By Rachel Spacek and Gabriel Selbig
Originally published in The Nevada Sagebrush on April 11, 2017
Last month, President Donald J. Trump proposed a 31 percent budget cut to the Environment Protection Agency, a move that even Republican lawmakers in Washington are expected to fight. Nevada is already seeing the effects of climate change according to University of Nevada, Reno researcher Maureen McCarthy, and the proposed budget cuts could have significant impacts in the state.
More than that, even the City of Reno could be seeing effects of these cuts sooner rather than later.
“Some of the more significant issues in the long run, if the EPA is gutted, specifically are the city’s plans to launch a better building program, which asks commercial building owners to voluntarily benchmark their energy efficiency,” said Lynne Barker, sustainability manager at the City of Reno.
Better Buildings is an initiative of the U.S. Department of Energy, proposed by President Barack Obama in 2011, that is designed to make homes, commercial buildings and industrial plants more energy efficient.
In a press release from the White House in 2011 they said, “The President’s Better Buildings Initiative will make commercial buildings 20 percent more energy efficient over the next decade by catalyzing private sector investment through a series of incentives to upgrade offices, stores, schools and other municipal buildings, universities, hospitals, and other commercial buildings.”
The Better Buildings initiative is used in over 100 cities in order to help cities and communities work with building owners to reduce energies in the commercial and building industry.
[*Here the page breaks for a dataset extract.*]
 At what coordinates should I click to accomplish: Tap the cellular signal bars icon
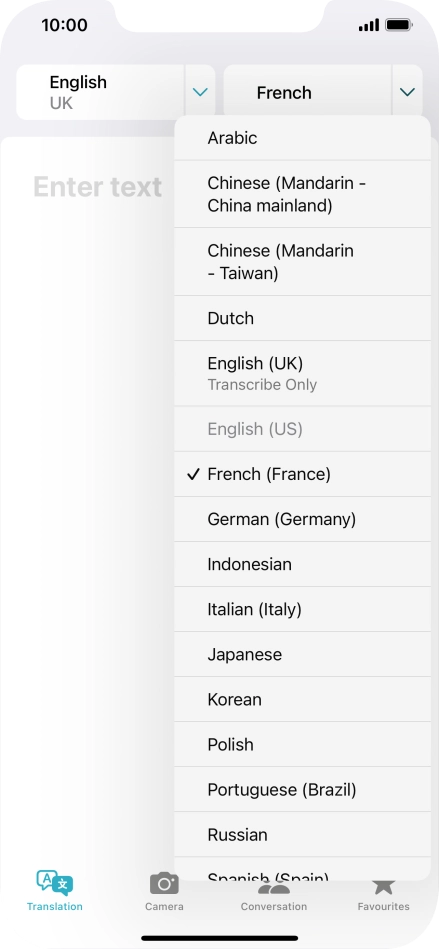(x=369, y=25)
In addition to affecting the City of Reno’s plans to launch the Better Buildings initiative, the EPA cuts could also disproportionally affect the city’s low-income families, Barker said.
“Some impacts already identified in Reno are increased heat waves and air quality,” Barker said. “If the Clean Power Plan is cut, low-income families, seniors and other vulnerable populations will feel the effects first.”
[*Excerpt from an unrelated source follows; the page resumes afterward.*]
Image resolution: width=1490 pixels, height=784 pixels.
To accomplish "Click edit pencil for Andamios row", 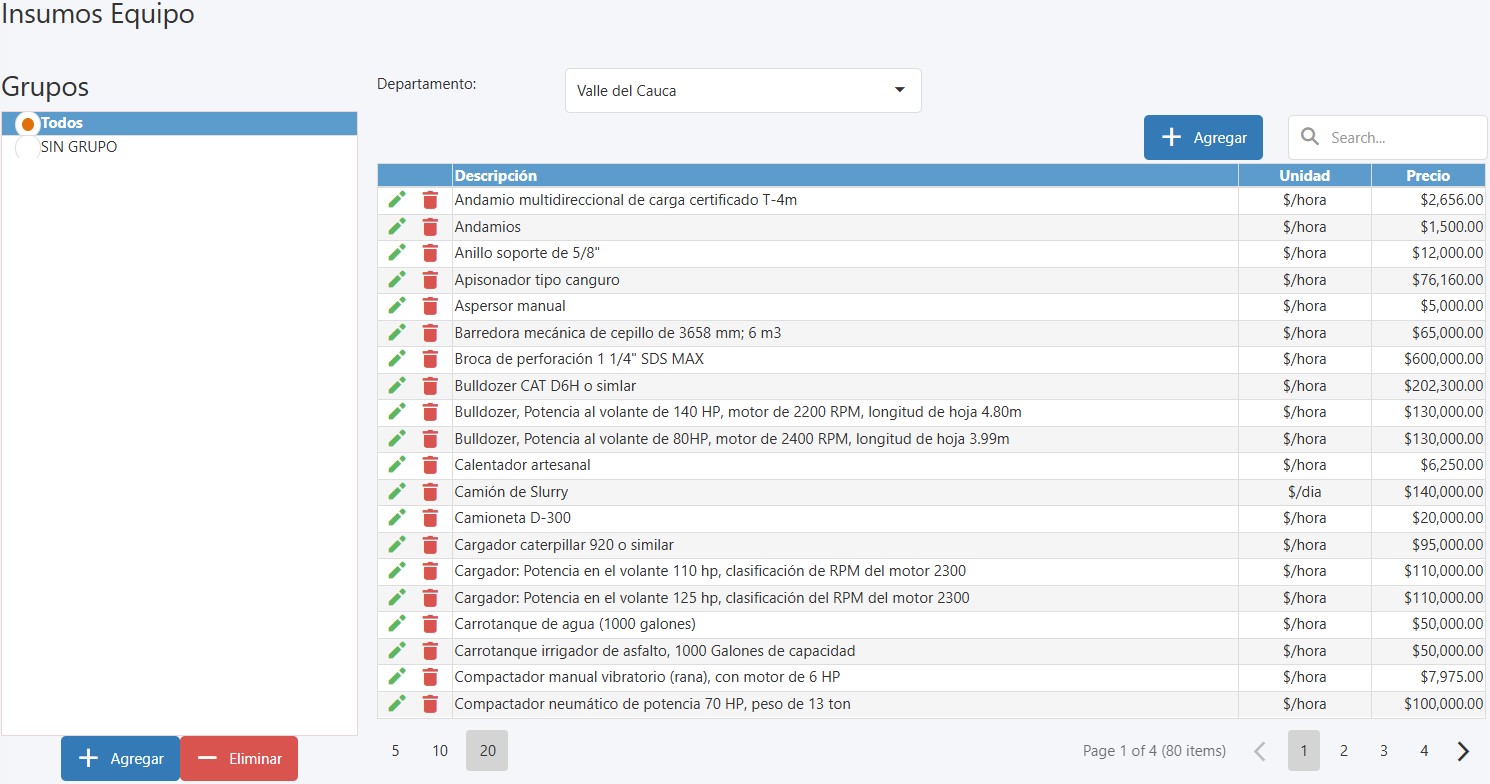I will 397,227.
McCarthy, a senior researcher in physics at UNR and the Desert Research Institute, told KNPR that Nevadans need to start worrying about the effects climate change will have in the state.
McCarthy said the major floods in Elko and the record-breaking amounts of snow in the Reno/Tahoe area are evidence of the local effects of climate change.
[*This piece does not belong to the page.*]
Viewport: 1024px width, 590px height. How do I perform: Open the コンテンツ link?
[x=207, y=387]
McCarthy said Nevadans should not expect the weather to change steadily, she believes the next few years will experience temperatures that are 20 degrees higher than normal with more record-breaking amounts of snowfall, rain and floods.
“That average is going to come from much more extremes – very low years followed by very high years. Unstable communities, whether they are here in the U.S. or abroad, they are a source of instability,” McCarthy told KNPR.
In Washington, Nevada Congressman Mark Amodei released a statement in which he discussed his commitment to a resolution expressing his commitment to “conservative environmental stewardship.”
“In order to legislate effectively, Washington must have a willingness to have frank and honest discussions on the issues that affect us all,” Amodei said in a statement. “I’m pleased to be joining the Climate Solutions Caucus with Congresswoman Bonamici and I look forward to joining the rest of my colleagues in examining fact-based policy and research.”
The Trump administration’s proposed cuts would shrink the EPA’s spending from $8.1 billion to $5.7 billion. The cuts would also eliminate a quarter of the agency’s jobs.
Along with Amodei, Senator Lisa Murkowski of Alaska, the chairperson of the Interior and Environment Subcommittee of the Senate Appropriations Committee is skeptical of the cuts and reminded Trump last month that his budget request is only the first step in a long process of decision-making.